On Thursday last week, global markets experienced a turbulent day of sell-offs as the reality of COVID-19 hit. Both crypto spot and derivative platforms struggled to manage the volatile trading activity. Some exchanges briefly shutdown to meet short term liquidity and capacity requirements.

'A leveraged washout'

Over the last few years, the launch of regulated platforms like CME and Bakkt has invited a new breed of traders into the crypto asset market - institutions.

Now, as the global economy teeters on a COVID-19 driven collapse, some analysts suspect that institutions have got swept up in a global margin call that has forced them to sell their crypto assets.

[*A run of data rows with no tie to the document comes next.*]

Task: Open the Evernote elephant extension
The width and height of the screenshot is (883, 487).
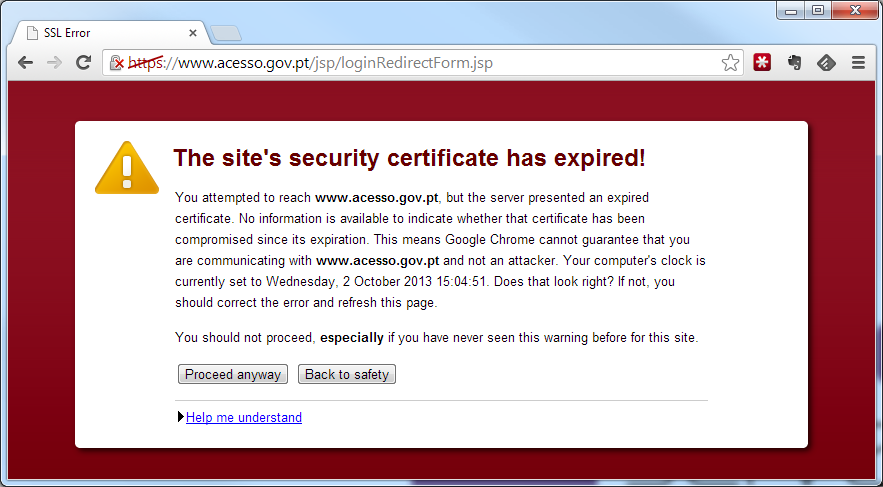Action: tap(795, 62)
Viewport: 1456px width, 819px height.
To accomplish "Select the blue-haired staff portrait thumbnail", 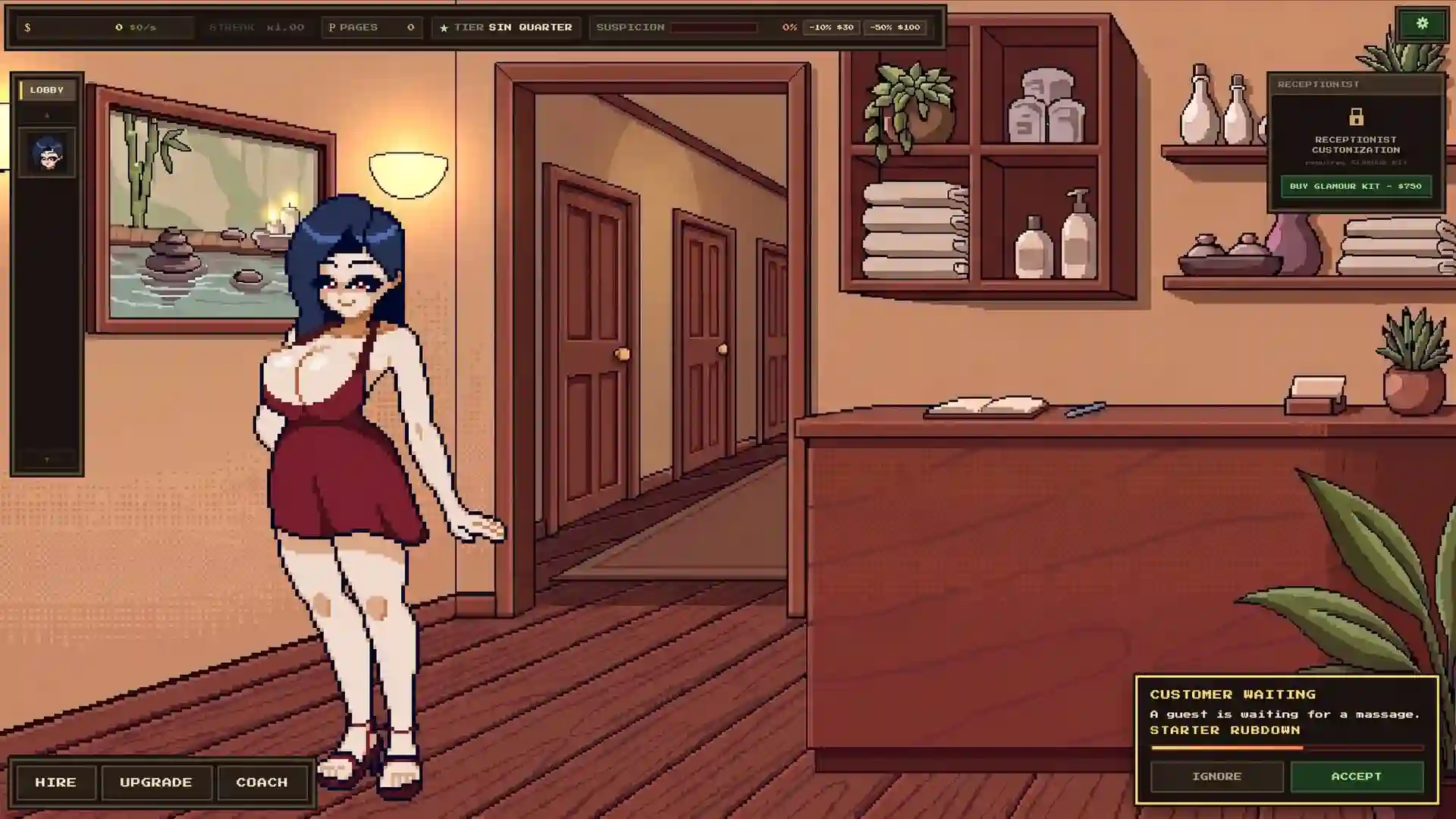I will tap(47, 152).
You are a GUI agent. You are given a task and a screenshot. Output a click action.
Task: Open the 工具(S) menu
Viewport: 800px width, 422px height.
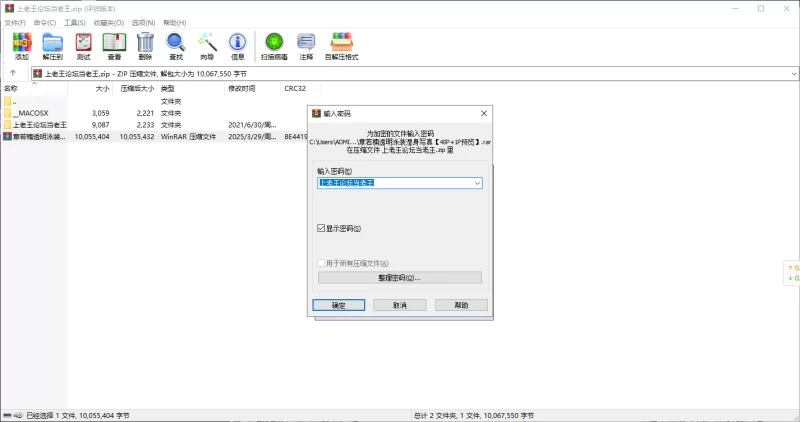(74, 22)
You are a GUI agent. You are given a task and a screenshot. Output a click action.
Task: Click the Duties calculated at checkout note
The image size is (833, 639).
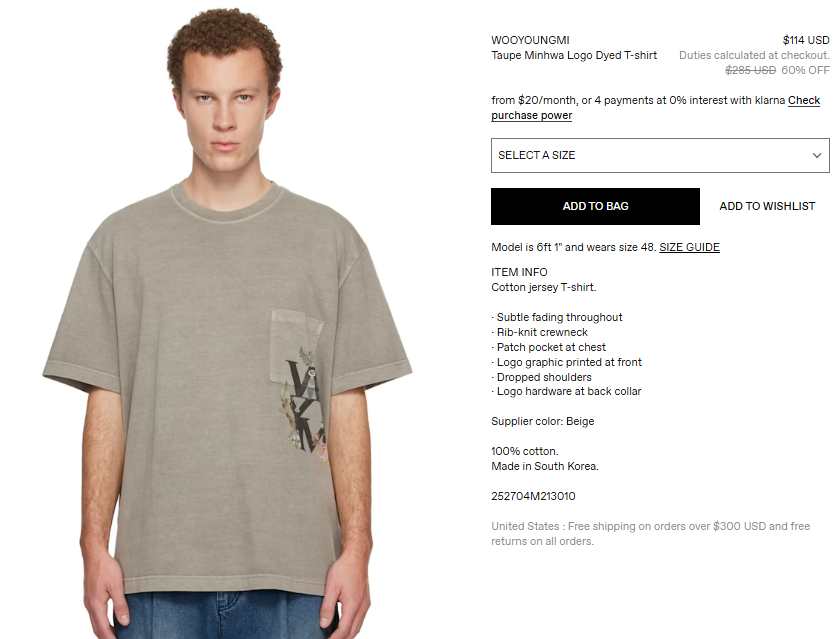pos(754,55)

"Today proves that institutions buying Bitcoin has a flip side," tweeted Bitcoin educator Jimmy Song in an attempt to pin blame on the big players.

This idea is supported by anecdotal evidence from retail-focused exchanges, with American Coinbase and British CoinCorner both reporting order books stacked in favor of buyers, and not sellers during last week’s market rout.

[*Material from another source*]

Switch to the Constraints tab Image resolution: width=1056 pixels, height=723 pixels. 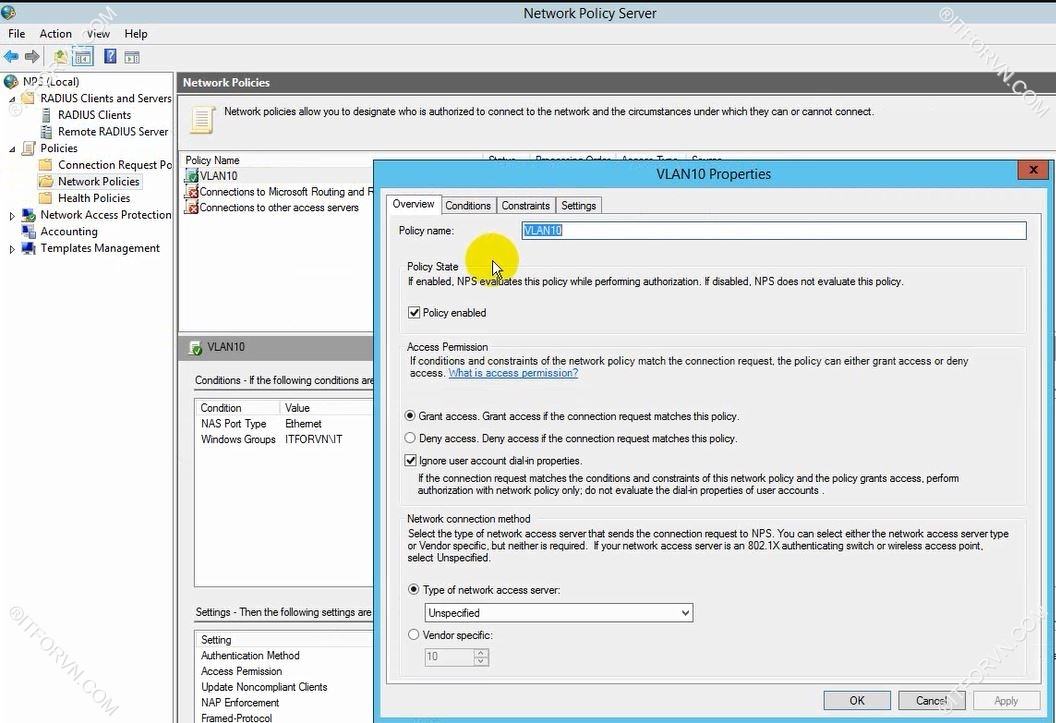tap(525, 206)
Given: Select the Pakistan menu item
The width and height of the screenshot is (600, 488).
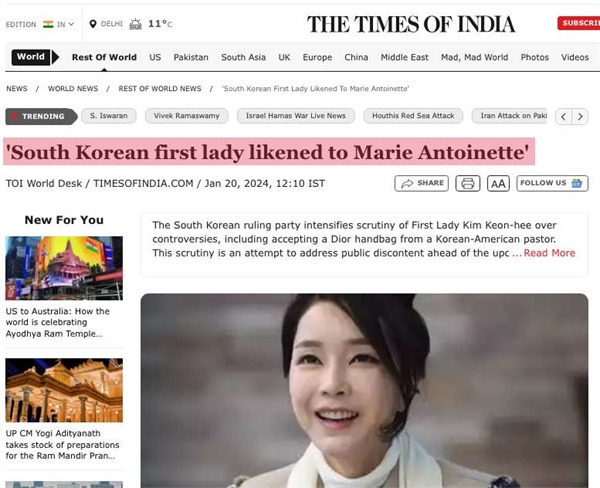Looking at the screenshot, I should click(191, 57).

But, as economist Alex Kruger pointed out the week before the big sell-off, Bitcoin futures trading volumes on CME had already "collapsed" before the real panic started, suggesting institutions may already have moved capital elsewhere, and thus played little part in precipitating the drop.

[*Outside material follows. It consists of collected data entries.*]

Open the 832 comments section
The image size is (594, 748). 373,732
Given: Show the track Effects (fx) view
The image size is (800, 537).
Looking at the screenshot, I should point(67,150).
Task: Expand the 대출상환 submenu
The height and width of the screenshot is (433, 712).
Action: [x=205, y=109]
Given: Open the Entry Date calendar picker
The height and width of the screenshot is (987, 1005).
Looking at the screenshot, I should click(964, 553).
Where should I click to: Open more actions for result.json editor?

Bitcoin bull Mike Novogratz also doubts the drop was driven by professionals. "Institutions aren’t fast enough to sell like that," he tweeted. "That was panic selling from people who bought on margin," adding, “that was a leveraged washout.”

The BitMEX 'circuit breaker'

According to Datamish, a total of $618 million worth of bitcoin was lost in just a few hours as traders with long positions were squeezed, triggering a cascade of liquidations.

So fast was the fall that the Basis — defined as the difference in price between spot and Futures — reached up to $800, suggesting that mass selling on BitMEX was pushing the price down.

Then, when BitMEX suddenly went offline citing an ambiguous 'hardware issue," the selling pressure subsided and price quickly rebounded—leading traders to suggest foul play.

That such high-octane trading action should coincide with exchange downtime is not unusual in the crypto markets, and often leads critics to cry manipulation. But this time, suggests CEO of rival derivatives exchange FTX Sam Bankman-Fried, was different.

In an admittedly 'insane theory', Bankman-Fried alleges that instead of buckling under the pressure of trading, BitMEX purposefully pulled the plug on its liquidation engine to prevent Bitcoin sinking even further and save the insurance fund.

This theory has since been dismissed by BitMEX on Twitter, but also promoted by several high-profile traders including Luke Martin.

If true, the BitMEX intervention would be just another point of similarity between cryptocurrency and the ailing U.S. stock market, which has already tripped more than one 'circuit breaker' in the last few days as selling in the S&P 500 has dropped by 7% in a session.

Unfortunately with a bungled late response to the COVID-19 threat from the UK and the U.S., the world is now certain to suffer significant economic pain in the months ahead.